Pixel coordinate grounding data:
◇ ◇ ◇ ◇ ◇ ◇ ◇

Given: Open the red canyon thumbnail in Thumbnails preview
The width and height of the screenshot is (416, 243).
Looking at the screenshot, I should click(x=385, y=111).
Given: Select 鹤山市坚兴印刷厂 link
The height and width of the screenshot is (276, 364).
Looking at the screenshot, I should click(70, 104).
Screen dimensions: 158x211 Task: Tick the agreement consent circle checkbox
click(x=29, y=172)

◇ ◇ ◇ ◇ ◇ ◇ ◇

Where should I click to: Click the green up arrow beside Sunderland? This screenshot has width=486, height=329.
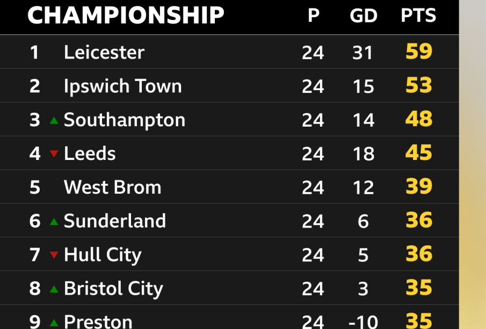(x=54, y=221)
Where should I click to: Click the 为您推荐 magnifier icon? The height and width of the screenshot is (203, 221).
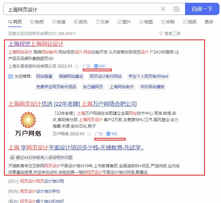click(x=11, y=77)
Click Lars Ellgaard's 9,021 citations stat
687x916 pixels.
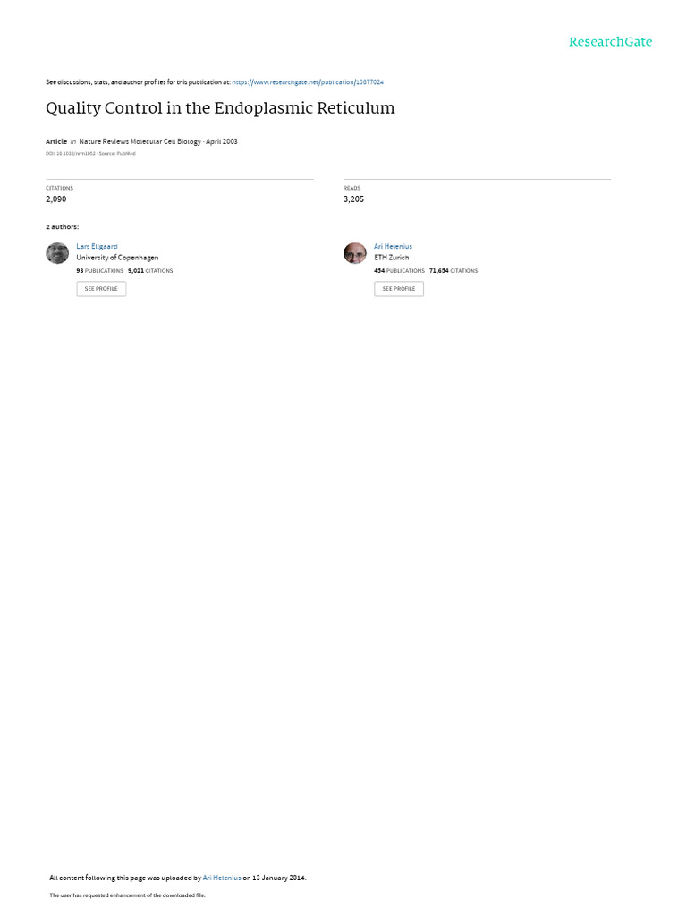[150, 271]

◇ ◇ ◇ ◇ ◇ ◇ ◇

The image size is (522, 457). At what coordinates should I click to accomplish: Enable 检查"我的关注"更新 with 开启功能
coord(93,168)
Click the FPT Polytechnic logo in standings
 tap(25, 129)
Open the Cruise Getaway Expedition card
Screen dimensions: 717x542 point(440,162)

◇ ◇ ◇ ◇ ◇ ◇ ◇

Aim of the task:
The lines to copy are those above that contain the string "Given".

Solution to the exercise:
Given: Open the red canyon thumbnail in Thumbnails preview
Given: Select 鹤山市坚兴印刷厂 link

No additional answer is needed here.